A NOITE EM QUE A LUA CHOROU
Tatiana Alves
 
 

Naquela noite a lua sorriu. E brilhou de um modo diferente, especial. Não era para menos: a noite das bruxas revelou um encontro há muito aguardado, em outro plano. Não haveria ocasião melhor. E eles, inocentes, quase não foram àquela festa. Ela, sem a fantasia exigida; ele, ensopado pela chuva que insistia em cair, varrendo a atmosfera, passando a limpo as possibilidades do existir.

Viram-se assim que ela entrou. Houve, por parte dela, uma antipatia gratuita. Talvez ela tivesse, de algum modo, sentido que ele era a sua outra metade. E isso dava medo. Cara-metade, alma gêmea, príncipe encantado... Não importava o nome, apenas a sensação que se confirmava. Sempre soubera que um dia a sentiria, e que, quando isso acontecesse, não haveria dúvidas.

Olharam-se nos olhos e dançaram uma vez. A certeza do reconhecimento ampliava-se a cada dia, e quem os visse juntos julgava serem eles um casal unido há muito, apesar de o relacionamento ser recente. Eram diferentes em diversos aspectos, mas como se pareciam! Sua primeira noite de amor trouxe-lhes a impressão de que tudo o que haviam vivido até então fora apenas um arremedo de paixão, rascunho malfeito de um desenho que só agora se esboçava. Ela possuía a convicção de que, depois dele, não poderia mais pertencer a homem algum. Soava como um sacrilégio, uma profanação.

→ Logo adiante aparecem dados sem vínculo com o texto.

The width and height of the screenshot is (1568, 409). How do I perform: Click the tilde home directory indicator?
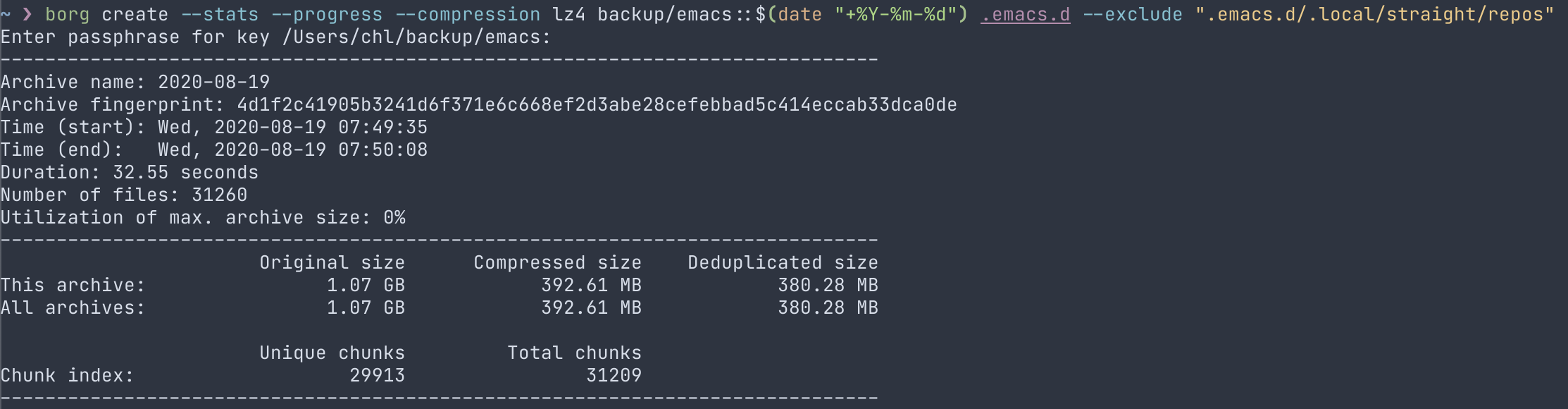tap(6, 15)
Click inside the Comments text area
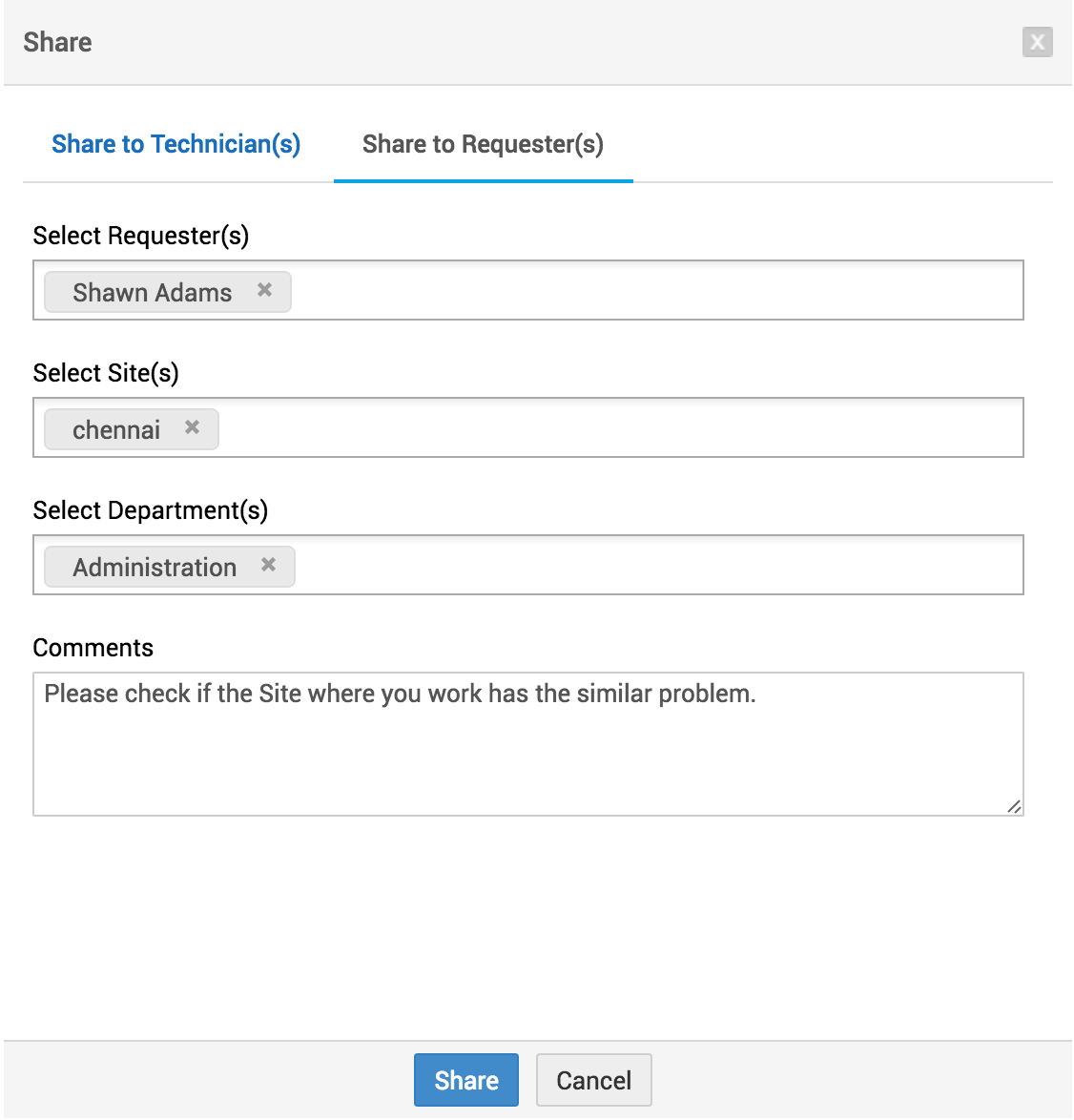Screen dimensions: 1074x1120 pos(527,754)
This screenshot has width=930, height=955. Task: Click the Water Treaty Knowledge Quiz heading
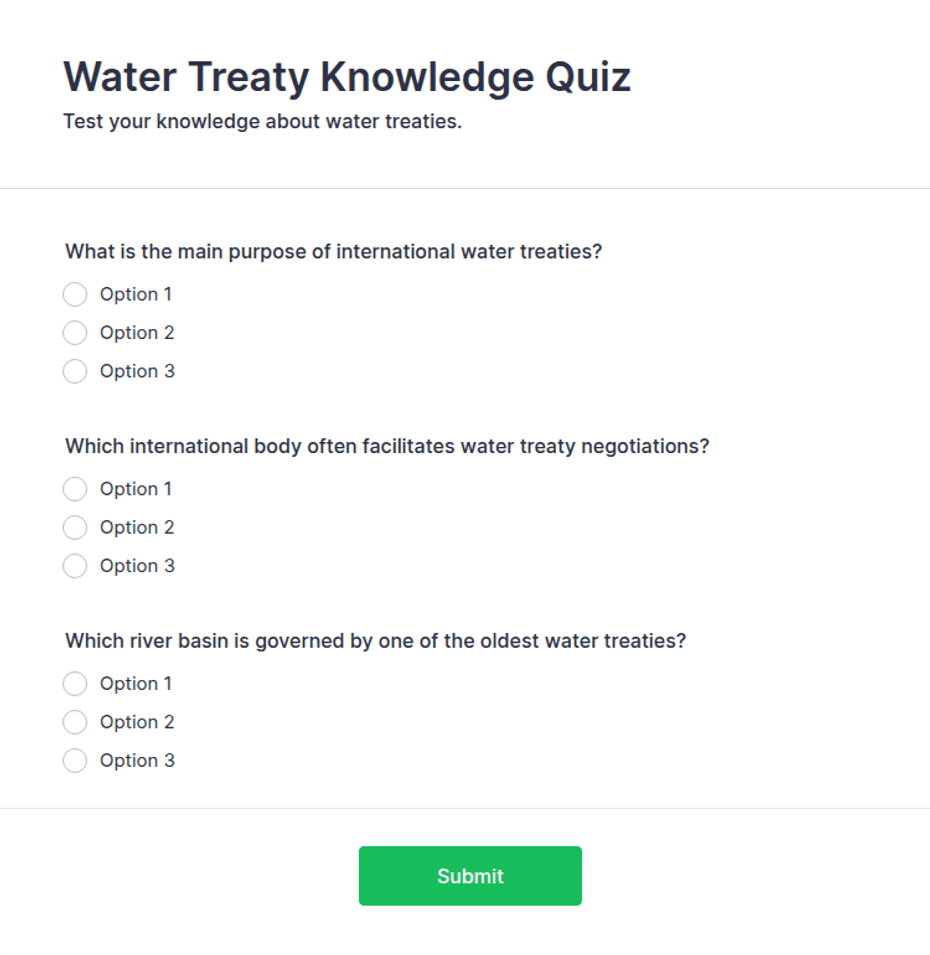click(347, 77)
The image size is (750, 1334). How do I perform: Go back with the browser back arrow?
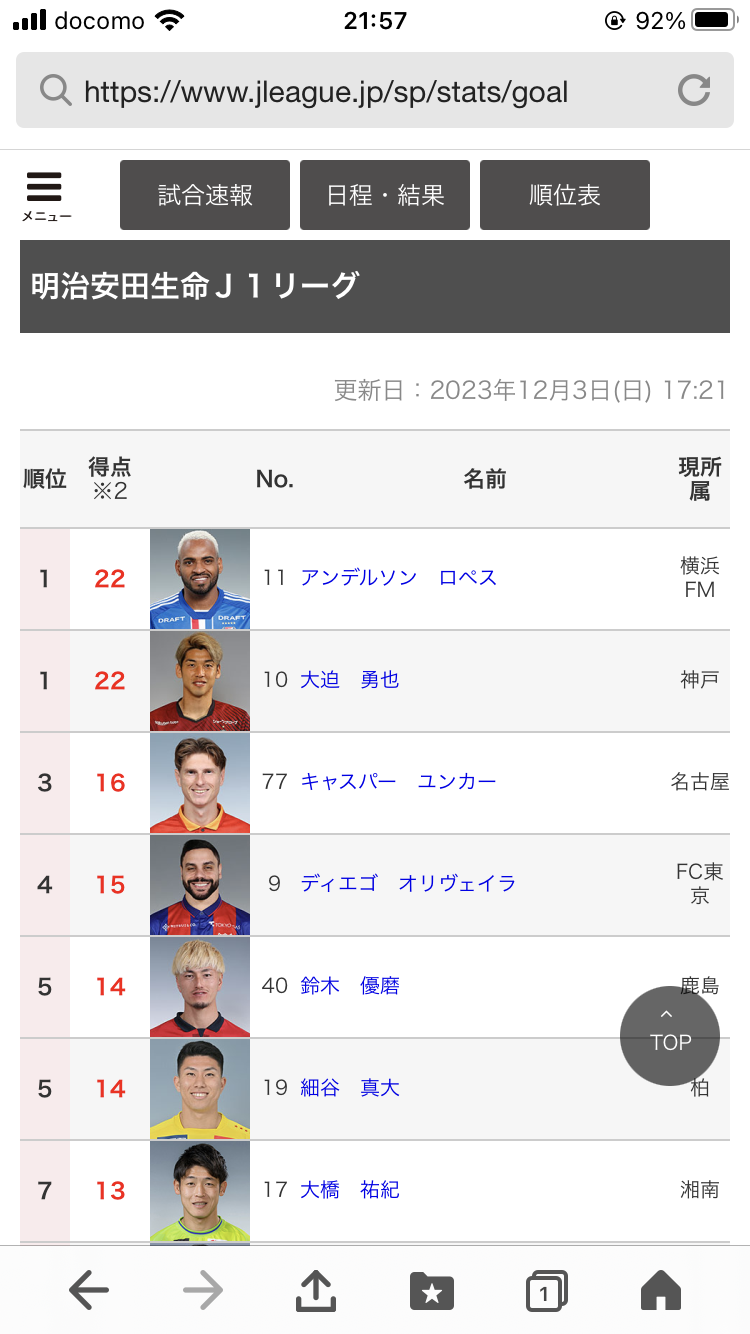pos(89,1291)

Sabia que ele era o seu futuro, porque suas vidas realmente se renovavam a partir de então, e era seu passado, porque mesmo antes de encontrá-lo já pressentia que esse encontro iria ocorrer, em algum lugar. Era ainda o seu presente, fazendo-a viver intensamente cada momento a partir de então, um presente que chegou como uma dádiva, em dia de festa. Era sua busca e seu encontro, seu desafio e seu prêmio, e por isso ele entrava mais de mansinho em seu coração, tomando posse de um lugar que, no fundo, sempre lhe pertencera. Como um futuro do pretérito.

Compartilhando sonhos e lembranças, descobriram conhecidos em comum, lugares e turmas que haviam freqüentado na mesma época, sem jamais se esbarrar. Como se o destino tivesse, de algum modo, os tornado invisíveis aos olhos um do outro. Nessa época, a lua apenas aguardava o momento de sorrir.

Entretanto, o destino também tem seus desatinos. E a certeza sentida por ela era, nele, dúvida. Preso a paixões e canções do passado, não se permitiu a liberdade de entoar uma nova canção, aquela que dançaria de olhos fechados. E assim ele fugiu de seu caminho estrelado, enveredando novamente pelas estradas poeirentas que estava acostumado a cruzar. E naquela noite a lua chorou.